Here's an example where only three layers are used (layer 1 for signals, layer 2 for ground plane, and layer 3 for power plane only where it was needed, there was no significant benefit in extending it), and it was unnecessary to have a 4th layer because there were no signals on the bottom layer. Some would argue this could have been a 2-layer board, but it's an easier transmission line at the desired impedance with 4-layer due to the distance between the top two layers. This board operated from tens of MHz to close to 2 GHz.
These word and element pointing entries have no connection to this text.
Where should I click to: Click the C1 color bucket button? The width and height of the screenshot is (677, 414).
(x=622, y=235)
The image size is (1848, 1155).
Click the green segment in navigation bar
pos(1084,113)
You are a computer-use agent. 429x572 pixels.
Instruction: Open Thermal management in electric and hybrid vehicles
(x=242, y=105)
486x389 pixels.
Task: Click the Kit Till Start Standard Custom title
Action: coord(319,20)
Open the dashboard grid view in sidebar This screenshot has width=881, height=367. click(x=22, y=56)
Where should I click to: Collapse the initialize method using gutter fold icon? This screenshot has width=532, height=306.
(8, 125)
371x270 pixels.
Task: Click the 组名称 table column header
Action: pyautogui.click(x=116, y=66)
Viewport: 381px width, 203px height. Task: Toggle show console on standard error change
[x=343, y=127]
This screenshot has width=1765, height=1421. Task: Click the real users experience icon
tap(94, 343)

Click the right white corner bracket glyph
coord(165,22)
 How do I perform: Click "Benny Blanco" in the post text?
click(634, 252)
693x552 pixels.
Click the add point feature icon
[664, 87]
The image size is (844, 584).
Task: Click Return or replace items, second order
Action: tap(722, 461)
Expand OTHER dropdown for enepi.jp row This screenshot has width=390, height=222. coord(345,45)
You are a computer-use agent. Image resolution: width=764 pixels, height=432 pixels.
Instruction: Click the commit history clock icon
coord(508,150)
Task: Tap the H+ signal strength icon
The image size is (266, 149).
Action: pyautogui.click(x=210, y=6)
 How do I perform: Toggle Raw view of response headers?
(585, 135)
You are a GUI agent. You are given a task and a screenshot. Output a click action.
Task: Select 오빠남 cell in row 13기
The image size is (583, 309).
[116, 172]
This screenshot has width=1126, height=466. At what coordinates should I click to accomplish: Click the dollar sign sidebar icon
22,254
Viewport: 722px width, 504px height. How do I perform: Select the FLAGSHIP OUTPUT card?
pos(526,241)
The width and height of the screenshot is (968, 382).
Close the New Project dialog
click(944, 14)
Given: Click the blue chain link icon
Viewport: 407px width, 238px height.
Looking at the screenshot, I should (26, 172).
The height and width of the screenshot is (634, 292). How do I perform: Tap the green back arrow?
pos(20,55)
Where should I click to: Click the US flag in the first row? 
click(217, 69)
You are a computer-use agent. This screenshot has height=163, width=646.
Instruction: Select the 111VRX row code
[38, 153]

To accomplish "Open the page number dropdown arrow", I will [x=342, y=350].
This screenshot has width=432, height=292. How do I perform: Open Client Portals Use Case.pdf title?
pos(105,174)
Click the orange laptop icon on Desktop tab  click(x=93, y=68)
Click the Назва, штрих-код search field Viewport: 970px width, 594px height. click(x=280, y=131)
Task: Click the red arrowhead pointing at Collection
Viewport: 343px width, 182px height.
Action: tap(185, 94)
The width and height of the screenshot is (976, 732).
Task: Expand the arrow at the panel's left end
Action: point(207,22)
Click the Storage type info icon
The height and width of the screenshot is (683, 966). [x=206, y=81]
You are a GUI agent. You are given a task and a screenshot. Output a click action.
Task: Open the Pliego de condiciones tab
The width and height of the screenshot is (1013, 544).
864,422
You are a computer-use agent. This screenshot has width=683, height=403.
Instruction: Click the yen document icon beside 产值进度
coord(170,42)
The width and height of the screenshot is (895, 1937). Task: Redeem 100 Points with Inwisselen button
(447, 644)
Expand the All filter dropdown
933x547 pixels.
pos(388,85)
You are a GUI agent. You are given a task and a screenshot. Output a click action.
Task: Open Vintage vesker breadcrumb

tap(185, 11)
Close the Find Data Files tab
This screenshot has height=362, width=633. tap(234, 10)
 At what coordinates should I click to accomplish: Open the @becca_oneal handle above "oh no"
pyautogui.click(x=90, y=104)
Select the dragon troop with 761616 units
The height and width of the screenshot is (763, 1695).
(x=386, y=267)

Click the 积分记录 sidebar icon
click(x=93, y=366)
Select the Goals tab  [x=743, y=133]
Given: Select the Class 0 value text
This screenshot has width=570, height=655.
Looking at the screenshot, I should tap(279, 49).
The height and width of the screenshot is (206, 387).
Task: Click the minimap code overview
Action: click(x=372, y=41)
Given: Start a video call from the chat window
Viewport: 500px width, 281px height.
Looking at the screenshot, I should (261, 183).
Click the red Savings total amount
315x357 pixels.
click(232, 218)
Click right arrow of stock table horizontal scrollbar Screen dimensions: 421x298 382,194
Some comments and questions:

- A good rule of thumb is that traces into BGA pads can use up to 25% of the circumference of the pad. With a 0.4mm pad you can use 0.3mm (12mil) width for the power and gnd traces. And 0.127mm (5mil) signal traces might help with pricing at the budget board houses as well.
- Pad layout looks good in general, vias under the BGA shall be tented with soldermask to avoid shorting to neighboring balls. What are the 7 pads of the FPGA with white circles around them and the 4 horizontal lines? If they are silkscreen, they should be removed.
- Any BGA IO pin that is not used should not have a fan-out trace and via. Un-needed holes in the planes on layout 2 and 3 can be avoided that way.
- I did not check the Xilinx part for a dedicated SRAM interface, but assuming you are just using GPIOs of the FPGA for the SRAM interface you could align them much better to the SRAM pins. Having trace from the top row of the SRAM going to the bottom half of the BGA are more difficult to route, than having as many traces as possible running horizontally and then to a close IO pin. Cross-talk is not a major concern with a reference plane underneath.
- For power supply integrity it is better to have one ground plane and one power plane going all the way between the IO banks of the FPGA and the memory chip. Every time signals cross from top to bottom, as decoupling cap should stitch power and GND together, so it is useful to group signals that cross sides together. Is the SRAM 3.3V or 1.8V?
- At least the clock signal to the SRAM should have a series termination resistor. Ideally all signals should be terminated if EMC is a requirement. There are 4-packs of resistors in small packages. Moving the SRAM further away and lengthen the traces is a trade-off well worth for this. The resistor packs are ugly to hand-solder though.
- Soldering the board by hand seems doable with either a reflow oven or hot plate and a decent temp profile. If you decide to have the board assembled by a company, add two local fiducials at 2 opposite sides of the FPGA, the pick&place with thank you :).
- Shall we start a flame-war about odd angle traces ;)

- Review of the schematic in context to the layout might add some more insights, if you are willing to share it. 

- Moving the 1.0V regulator to the 10 o'clock position around the FPGA seems to lead to a more efficient power flow.

That's a great video, thanks for the link! I've only watched about 40% of it so far (at 1.5 times speed works well) and it is extremely helpful. 

There's recently been some videos on the topic of how signals travel where really long wires/traces are involved, there's a long thread on eevblog and I have not participated because some super-competent people are doing a great but very uphill job there however there is a lot of stubbornness/sustained misconceptions from others which is a shame because it makes it super-hard to learn from the thread for newcomers I expect.  Still, it's been quite an eye-opener reading that thread, how many people believe that the energy would take ages to arrive because of a refusal to believe even when explained, that the two wires possess characteristics that would (near-) instantaneously pass current and energy, and, (at high-level first approximation anyway, without being pedantic about wire resistance for example) continue to do so, indefinitely if the wire pair (or wire with ground plane underneath, or coax of course) is of infinite length.